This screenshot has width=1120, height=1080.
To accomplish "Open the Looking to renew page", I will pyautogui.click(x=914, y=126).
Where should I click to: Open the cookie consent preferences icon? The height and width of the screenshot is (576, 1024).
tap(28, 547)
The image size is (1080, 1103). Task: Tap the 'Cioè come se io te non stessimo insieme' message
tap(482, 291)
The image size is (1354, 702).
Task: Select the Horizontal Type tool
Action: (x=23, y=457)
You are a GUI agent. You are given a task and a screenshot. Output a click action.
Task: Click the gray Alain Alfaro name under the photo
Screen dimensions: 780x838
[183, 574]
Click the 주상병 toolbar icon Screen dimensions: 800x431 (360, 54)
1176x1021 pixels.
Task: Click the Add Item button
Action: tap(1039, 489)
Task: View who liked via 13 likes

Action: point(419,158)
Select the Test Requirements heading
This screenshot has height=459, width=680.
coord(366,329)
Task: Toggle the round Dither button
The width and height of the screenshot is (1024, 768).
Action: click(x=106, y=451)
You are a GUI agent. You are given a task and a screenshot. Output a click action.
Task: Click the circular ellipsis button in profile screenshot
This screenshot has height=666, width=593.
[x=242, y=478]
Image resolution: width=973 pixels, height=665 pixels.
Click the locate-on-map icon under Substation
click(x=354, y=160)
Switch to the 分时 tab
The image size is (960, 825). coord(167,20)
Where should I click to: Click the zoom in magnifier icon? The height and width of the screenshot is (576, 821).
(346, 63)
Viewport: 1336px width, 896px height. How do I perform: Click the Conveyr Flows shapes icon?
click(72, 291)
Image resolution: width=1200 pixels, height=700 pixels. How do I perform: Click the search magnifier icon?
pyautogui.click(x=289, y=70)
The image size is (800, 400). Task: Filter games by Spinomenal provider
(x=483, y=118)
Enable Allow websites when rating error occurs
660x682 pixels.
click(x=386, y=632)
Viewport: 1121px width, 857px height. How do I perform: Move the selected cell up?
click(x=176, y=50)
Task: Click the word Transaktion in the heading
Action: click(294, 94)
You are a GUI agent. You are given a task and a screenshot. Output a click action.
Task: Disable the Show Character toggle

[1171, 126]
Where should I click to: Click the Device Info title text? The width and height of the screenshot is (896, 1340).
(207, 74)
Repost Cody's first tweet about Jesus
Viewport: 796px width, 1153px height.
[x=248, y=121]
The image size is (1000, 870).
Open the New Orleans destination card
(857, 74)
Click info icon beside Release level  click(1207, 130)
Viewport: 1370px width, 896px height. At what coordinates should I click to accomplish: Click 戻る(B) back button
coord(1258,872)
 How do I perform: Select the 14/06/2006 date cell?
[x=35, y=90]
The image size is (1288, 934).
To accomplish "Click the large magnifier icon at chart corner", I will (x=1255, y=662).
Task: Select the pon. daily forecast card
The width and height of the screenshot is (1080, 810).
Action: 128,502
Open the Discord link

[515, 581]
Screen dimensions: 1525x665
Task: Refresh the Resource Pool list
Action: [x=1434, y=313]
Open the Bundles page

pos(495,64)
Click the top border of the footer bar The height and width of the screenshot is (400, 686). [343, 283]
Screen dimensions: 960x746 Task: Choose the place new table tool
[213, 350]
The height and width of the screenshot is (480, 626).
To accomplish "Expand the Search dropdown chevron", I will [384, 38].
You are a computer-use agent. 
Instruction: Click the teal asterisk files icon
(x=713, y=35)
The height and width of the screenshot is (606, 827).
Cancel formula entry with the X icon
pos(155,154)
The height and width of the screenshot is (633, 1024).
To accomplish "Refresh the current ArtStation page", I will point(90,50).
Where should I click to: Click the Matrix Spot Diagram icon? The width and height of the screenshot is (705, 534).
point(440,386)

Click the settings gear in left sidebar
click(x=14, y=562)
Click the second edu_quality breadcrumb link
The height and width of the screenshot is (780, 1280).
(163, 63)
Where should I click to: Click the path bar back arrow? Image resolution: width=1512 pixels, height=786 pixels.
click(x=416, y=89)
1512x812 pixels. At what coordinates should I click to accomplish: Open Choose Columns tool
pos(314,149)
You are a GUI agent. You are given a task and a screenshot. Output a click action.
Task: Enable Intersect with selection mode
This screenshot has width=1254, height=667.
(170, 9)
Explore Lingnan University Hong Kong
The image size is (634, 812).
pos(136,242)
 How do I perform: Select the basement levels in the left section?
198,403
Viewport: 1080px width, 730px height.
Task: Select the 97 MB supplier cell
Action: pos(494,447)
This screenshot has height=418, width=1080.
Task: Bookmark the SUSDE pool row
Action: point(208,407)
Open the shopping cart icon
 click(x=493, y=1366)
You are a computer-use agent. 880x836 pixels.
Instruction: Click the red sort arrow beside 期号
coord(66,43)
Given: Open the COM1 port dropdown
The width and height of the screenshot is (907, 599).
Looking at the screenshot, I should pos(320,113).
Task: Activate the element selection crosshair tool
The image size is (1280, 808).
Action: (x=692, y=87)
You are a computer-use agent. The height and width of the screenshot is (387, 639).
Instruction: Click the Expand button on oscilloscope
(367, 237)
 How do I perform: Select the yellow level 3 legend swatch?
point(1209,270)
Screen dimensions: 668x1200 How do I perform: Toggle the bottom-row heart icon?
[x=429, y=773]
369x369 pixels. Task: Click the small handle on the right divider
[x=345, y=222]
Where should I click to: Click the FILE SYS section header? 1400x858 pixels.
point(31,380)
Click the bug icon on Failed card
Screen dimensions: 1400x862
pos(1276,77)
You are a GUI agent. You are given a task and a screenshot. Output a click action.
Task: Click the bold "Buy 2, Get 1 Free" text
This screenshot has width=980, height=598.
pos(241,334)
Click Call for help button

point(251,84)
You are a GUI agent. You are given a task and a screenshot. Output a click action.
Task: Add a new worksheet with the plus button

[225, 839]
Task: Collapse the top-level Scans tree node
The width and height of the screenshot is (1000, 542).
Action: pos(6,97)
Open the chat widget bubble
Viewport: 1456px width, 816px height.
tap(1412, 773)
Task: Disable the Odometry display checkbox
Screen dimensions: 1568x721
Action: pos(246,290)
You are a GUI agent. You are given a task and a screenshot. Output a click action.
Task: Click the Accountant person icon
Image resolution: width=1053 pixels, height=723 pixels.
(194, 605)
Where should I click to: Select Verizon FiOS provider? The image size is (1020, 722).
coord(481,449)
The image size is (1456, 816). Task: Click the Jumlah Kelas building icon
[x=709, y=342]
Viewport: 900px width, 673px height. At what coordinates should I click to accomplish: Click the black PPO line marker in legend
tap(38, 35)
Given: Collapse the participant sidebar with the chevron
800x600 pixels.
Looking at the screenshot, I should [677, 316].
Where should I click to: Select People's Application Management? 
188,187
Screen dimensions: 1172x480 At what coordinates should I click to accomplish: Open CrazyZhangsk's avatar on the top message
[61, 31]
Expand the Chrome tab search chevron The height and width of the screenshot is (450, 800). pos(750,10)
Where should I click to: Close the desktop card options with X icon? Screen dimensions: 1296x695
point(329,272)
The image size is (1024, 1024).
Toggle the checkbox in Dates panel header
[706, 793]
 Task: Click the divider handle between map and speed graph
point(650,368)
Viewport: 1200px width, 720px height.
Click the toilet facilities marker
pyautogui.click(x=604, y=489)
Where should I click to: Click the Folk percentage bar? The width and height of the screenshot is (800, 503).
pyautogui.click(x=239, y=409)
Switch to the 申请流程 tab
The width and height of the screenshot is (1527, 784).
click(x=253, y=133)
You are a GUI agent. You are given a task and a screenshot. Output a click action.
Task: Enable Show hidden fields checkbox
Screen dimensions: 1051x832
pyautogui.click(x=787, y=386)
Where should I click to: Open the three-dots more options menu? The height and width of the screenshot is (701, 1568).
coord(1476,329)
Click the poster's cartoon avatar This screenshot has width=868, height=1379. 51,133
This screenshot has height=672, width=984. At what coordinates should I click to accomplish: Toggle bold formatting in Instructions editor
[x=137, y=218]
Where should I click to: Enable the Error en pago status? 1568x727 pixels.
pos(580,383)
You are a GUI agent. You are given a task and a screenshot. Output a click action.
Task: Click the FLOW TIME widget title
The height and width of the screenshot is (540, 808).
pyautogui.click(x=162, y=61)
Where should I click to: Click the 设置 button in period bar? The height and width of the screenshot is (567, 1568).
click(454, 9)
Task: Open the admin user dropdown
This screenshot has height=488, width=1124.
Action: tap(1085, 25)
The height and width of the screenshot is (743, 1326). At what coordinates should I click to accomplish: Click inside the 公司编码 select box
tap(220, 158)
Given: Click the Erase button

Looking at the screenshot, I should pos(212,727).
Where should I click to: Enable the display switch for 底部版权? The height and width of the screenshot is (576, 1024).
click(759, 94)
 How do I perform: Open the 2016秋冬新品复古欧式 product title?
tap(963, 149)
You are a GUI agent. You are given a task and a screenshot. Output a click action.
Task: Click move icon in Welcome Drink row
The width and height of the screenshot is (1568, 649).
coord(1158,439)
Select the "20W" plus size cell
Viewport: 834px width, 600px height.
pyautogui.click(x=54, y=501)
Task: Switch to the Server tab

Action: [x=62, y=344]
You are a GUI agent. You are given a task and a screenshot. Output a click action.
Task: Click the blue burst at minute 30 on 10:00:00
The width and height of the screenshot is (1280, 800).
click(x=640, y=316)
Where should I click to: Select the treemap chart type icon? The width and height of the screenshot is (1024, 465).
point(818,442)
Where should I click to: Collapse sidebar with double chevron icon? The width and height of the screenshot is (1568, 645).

++++++

**Problem description**:
A single number is the whole answer: how many lines in the entries hold the word "dropdown".

**Result**:
3